Lines holding the string "will": copy each one from the listing below.

DATASET EXTRACT
=== Begin Enclosure ===
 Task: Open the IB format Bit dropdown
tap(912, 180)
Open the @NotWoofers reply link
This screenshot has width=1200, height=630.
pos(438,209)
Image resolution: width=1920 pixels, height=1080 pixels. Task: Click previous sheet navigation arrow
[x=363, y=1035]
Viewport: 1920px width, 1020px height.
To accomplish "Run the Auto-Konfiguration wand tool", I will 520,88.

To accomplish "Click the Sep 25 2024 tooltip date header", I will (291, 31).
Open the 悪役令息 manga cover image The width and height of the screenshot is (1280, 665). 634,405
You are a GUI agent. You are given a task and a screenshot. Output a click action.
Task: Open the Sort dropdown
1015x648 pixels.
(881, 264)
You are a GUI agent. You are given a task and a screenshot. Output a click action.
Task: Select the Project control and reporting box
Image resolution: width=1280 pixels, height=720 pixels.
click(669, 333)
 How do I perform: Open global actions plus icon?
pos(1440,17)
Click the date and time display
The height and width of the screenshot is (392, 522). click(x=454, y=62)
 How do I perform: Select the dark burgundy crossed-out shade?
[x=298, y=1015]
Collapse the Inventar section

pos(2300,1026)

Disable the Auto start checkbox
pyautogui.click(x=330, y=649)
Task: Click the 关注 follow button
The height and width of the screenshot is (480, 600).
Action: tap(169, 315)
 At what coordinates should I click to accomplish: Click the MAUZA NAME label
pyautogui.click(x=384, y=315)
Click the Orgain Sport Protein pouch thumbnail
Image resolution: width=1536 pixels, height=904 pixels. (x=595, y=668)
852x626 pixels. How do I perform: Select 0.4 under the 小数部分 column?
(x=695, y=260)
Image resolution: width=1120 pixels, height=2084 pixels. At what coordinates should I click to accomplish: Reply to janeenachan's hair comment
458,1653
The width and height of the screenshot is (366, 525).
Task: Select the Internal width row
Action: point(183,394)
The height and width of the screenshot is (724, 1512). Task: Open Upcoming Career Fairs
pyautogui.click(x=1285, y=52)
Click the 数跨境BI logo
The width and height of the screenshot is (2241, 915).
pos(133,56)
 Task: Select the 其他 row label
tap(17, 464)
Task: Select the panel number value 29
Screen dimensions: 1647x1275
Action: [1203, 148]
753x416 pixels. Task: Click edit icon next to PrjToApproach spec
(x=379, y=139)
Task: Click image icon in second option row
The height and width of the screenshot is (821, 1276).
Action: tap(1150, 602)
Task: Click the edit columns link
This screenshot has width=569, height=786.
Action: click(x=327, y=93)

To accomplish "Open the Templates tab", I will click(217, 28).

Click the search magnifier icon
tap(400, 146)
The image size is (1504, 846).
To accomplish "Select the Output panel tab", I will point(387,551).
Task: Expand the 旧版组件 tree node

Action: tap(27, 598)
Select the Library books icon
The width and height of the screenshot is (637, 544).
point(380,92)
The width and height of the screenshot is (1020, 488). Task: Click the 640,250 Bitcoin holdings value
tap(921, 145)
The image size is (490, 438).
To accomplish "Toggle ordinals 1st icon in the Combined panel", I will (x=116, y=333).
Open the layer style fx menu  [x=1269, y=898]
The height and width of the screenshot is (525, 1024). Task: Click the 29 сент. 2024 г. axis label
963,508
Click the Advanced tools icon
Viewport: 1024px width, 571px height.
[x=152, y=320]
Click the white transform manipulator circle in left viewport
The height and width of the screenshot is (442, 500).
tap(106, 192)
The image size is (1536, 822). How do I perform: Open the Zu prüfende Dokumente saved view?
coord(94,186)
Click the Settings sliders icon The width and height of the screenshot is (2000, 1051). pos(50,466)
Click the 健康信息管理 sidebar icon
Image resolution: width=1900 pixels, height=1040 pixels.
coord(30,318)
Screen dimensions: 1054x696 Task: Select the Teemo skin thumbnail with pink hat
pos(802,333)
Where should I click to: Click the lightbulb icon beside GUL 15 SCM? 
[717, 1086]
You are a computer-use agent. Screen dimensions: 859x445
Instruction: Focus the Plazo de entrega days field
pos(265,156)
=== End Enclosure ===
RESULT
To accomplish "Run the Auto-Konfiguration wand tool", I will 520,88.
To accomplish "Click the Sep 25 2024 tooltip date header", I will (291, 31).
To accomplish "Open the Templates tab", I will click(217, 28).
To accomplish "Select the Output panel tab", I will point(387,551).
To accomplish "Toggle ordinals 1st icon in the Combined panel", I will (x=116, y=333).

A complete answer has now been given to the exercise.